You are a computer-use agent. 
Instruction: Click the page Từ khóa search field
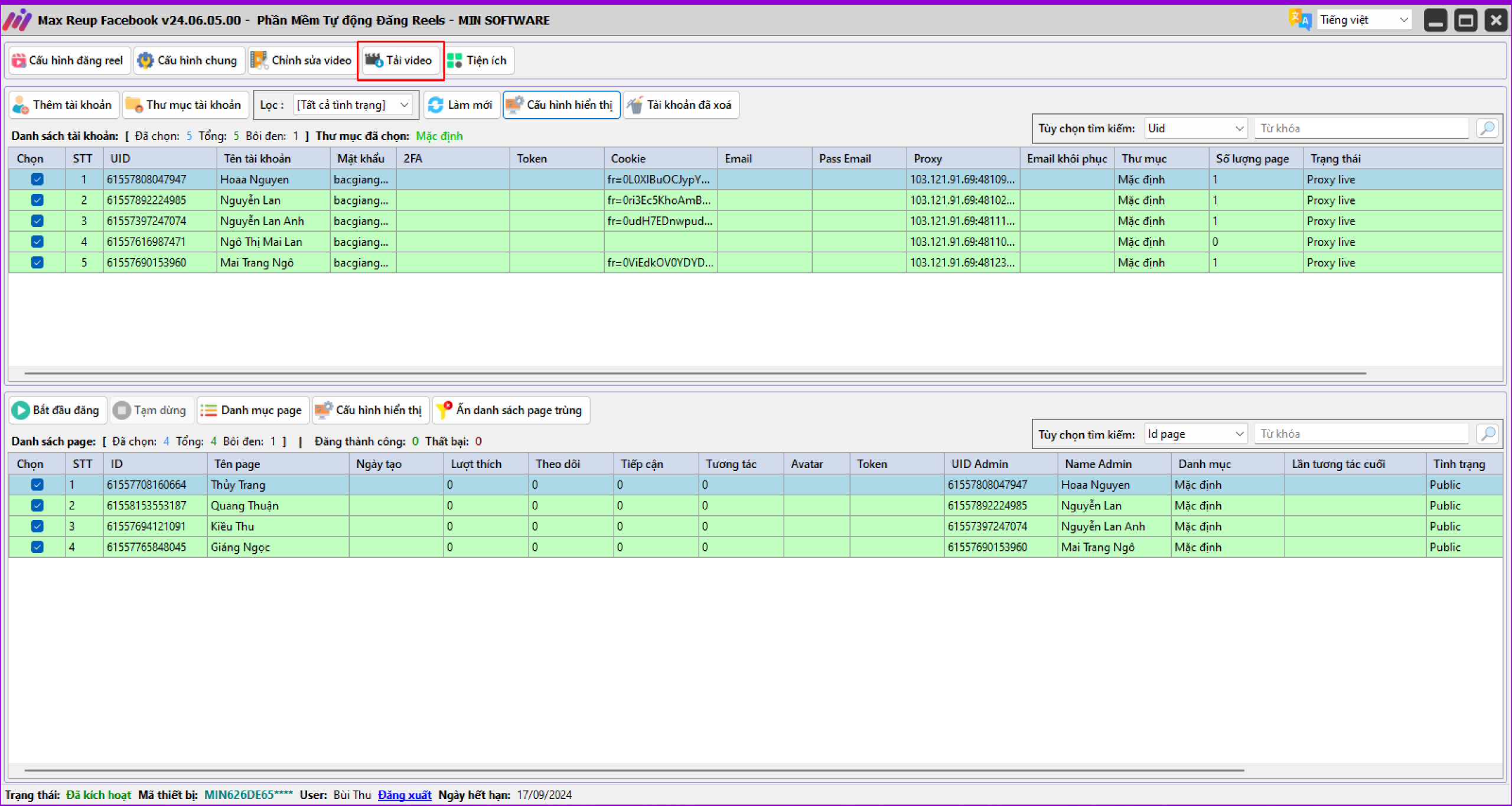[x=1361, y=434]
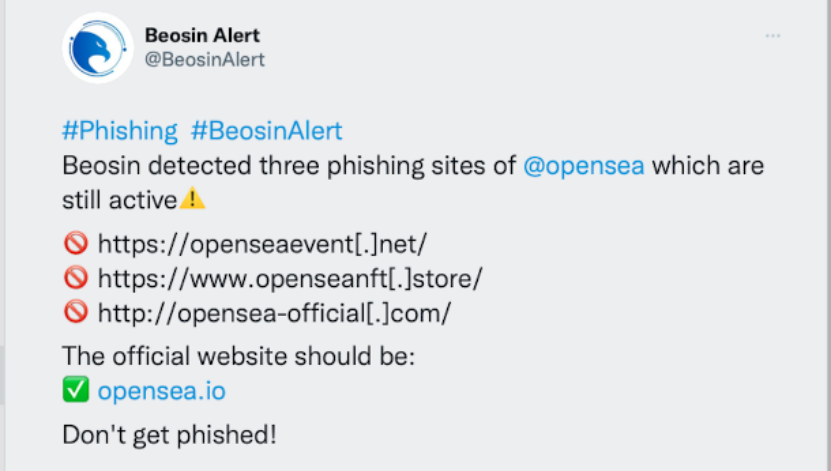Select the www.openseanft[.]store URL text

(x=290, y=279)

§ §

**WHAT IS REQUIRED**
Copy out every item above word for word, but leave out the pictures.

**TASK OUTPUT**
You are a computer-use agent. 
Instruction: Click the page Từ khóa search field
[x=1361, y=434]
Select the www.openseanft[.]store URL text

(x=290, y=279)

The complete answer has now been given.